Output all of the material below word for word, leaving out the pictures.
>> START Task material
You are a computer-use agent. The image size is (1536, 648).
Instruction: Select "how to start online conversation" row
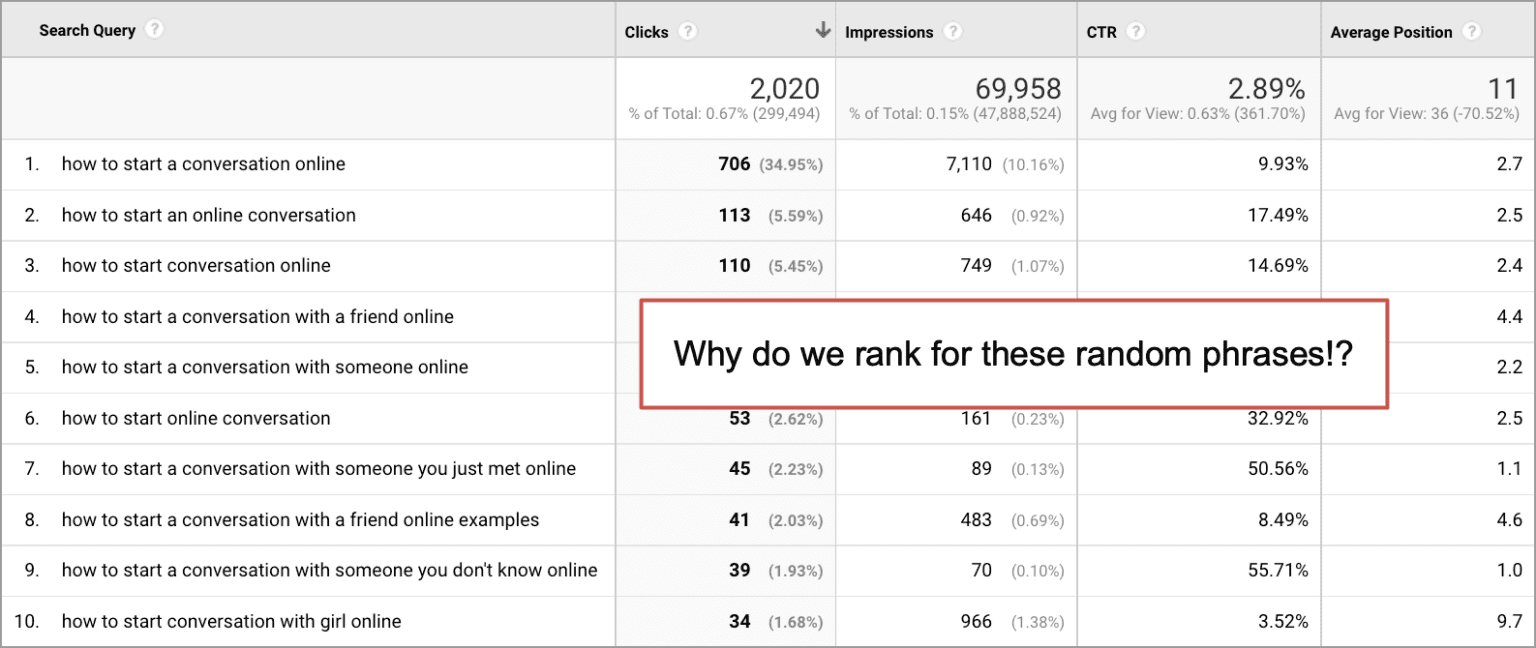[195, 418]
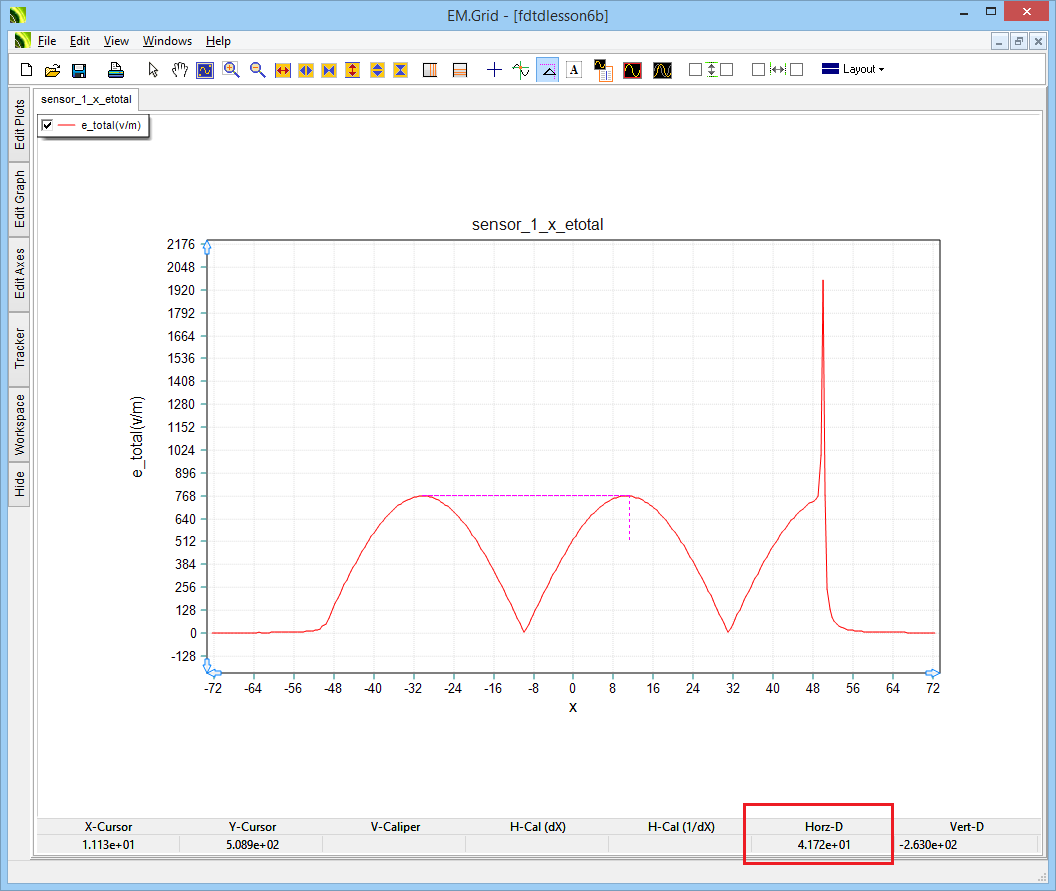Select the sensor_1_x_etotal tab
The width and height of the screenshot is (1056, 891).
tap(85, 99)
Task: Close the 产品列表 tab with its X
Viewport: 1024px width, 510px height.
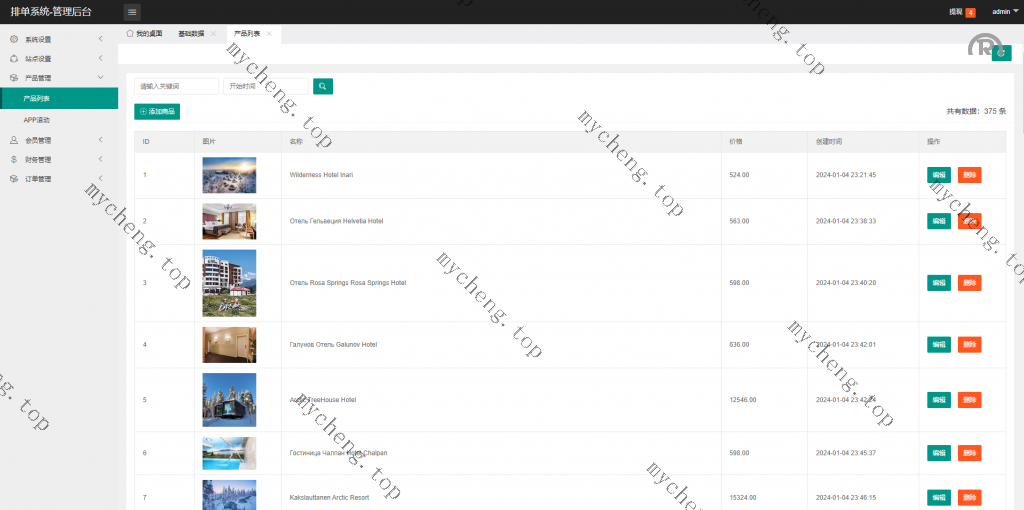Action: [269, 34]
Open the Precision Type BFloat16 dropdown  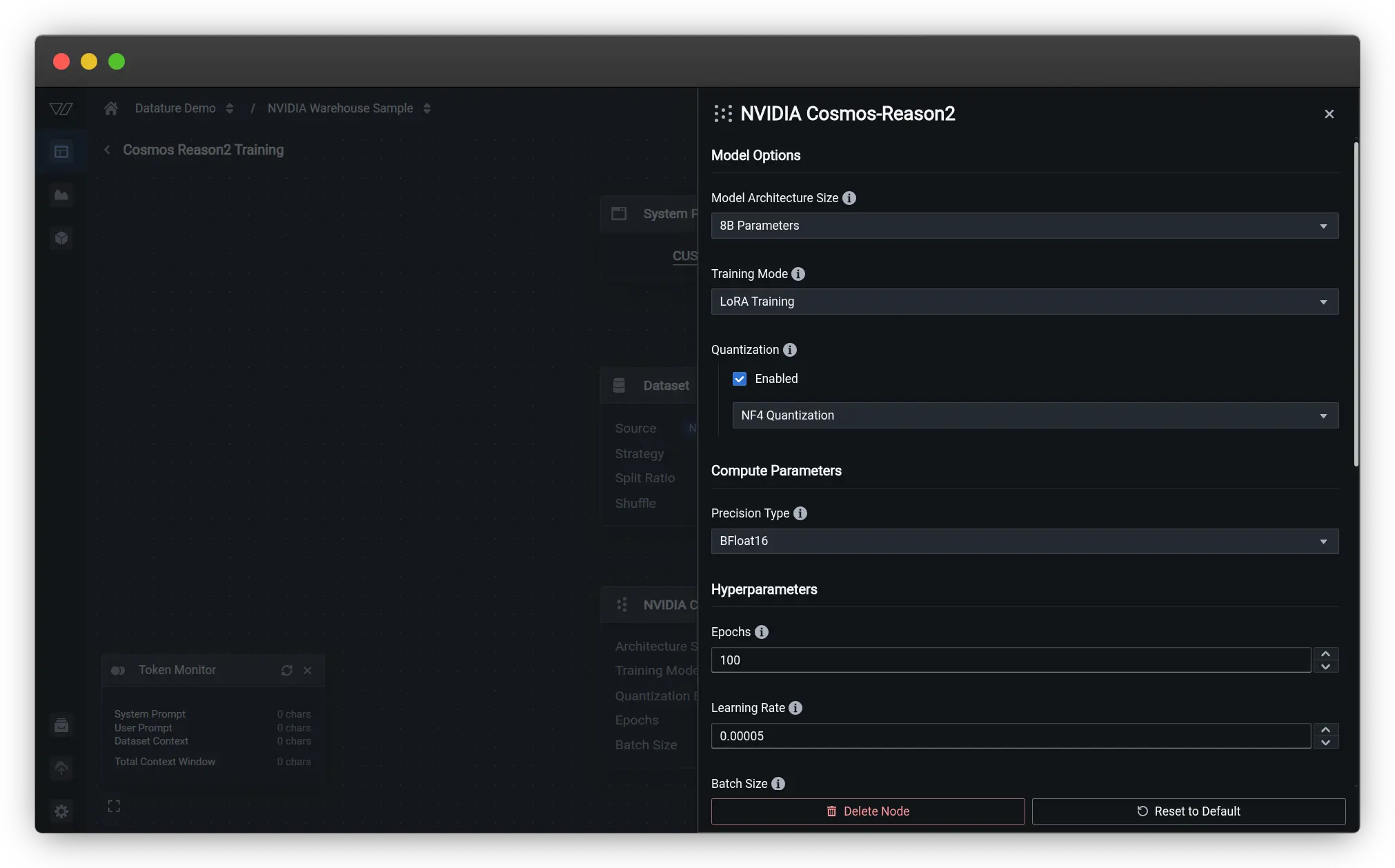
>> END Task material
◆ **Exercise response**
You are a computer-use agent. The image size is (1536, 648).
Instruction: Select "how to start online conversation" row
[195, 418]
Select the sensor_1_x_etotal tab
The width and height of the screenshot is (1056, 891).
tap(85, 99)
Task: Close the 产品列表 tab with its X
Viewport: 1024px width, 510px height.
Action: [269, 34]
Open the Precision Type BFloat16 dropdown  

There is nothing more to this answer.